L’introduzione dello zero, che arrivò dopo le altre cifre, costituì un passo cruciale nello sviluppo dell’aritmetica indiana. Il vantaggio principale del sistema numerico indiano è che si tratta di un sistema posizionale: il valore di un numero si basa cioè sulla posizione occupata da ciascuna sua cifra. Ciò ci consente di addizionare, sottrarre, moltiplicare e anche dividere i numeri usando delle semplici regole, facili da apprendere, per manipolare i simboli. Tuttavia, per avere un sistema numerico posizionale efficiente dobbiamo essere in grado di mostrare quando una particolare posizione non è occupata da nulla.
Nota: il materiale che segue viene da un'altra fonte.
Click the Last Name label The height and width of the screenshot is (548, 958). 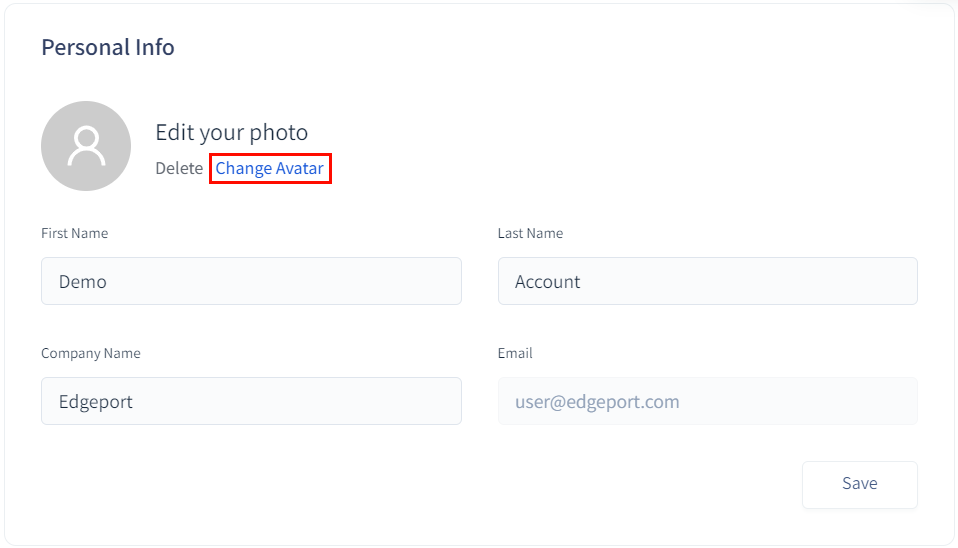[x=530, y=233]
Per esempio, se non ci fosse un simbolo specifico per lo zero, l’espressione

13

potrebbe significare tredici, ma anche centotré (103), o centotrenta (130), o magari milletrenta (1030). Potremmo lasciare degli spazi tra le cifre per indicare che una particolare colonna è vuota; ma, a meno di non scrivere su una superficie suddivisa chiaramente in colonne, non potremmo mai sapere con sicurezza se un particolare spazio stia a denotare uno zero o se non si tratti invece soltanto della semplice distanza che separa due simboli. Con l’introduzione di un simbolo specifico per indicare uno spazio privo di valori, tutto diventa più semplice.

Lo sviluppo del concetto di zero richiese parecchio tempo. Dato che i simboli dei numeri erano visti come numeri essi stessi (come delle cose usate per contare il numero di oggetti in un insieme), 0 avrebbe dovuto essere il numero di oggetti in un insieme privo di membri – di oggetti –, il che non aveva senso. Altre società non furono mai in grado di arrivare all’introduzione dello zero. Per esempio, molto tempo prima che gli indiani sviluppassero il loro sistema, i babilonesi avevano messo a punto un sistema numerico posizionale sessagesimale, ossia a base 60. Le vestigia di questo loro sistema permangono nella nostra misurazione del tempo e degli angoli: 60 secondi equivalgono a un minuto, 60 minuti a un’ora, 60 minuti angolari corrispondono a un grado e 360 (= 6 × 60) gradi fanno un angolo giro, un cerchio completo. I babilonesi, però, non avevano un simbolo che denotasse lo zero, un limite che il loro sistema non riuscì mai a superare.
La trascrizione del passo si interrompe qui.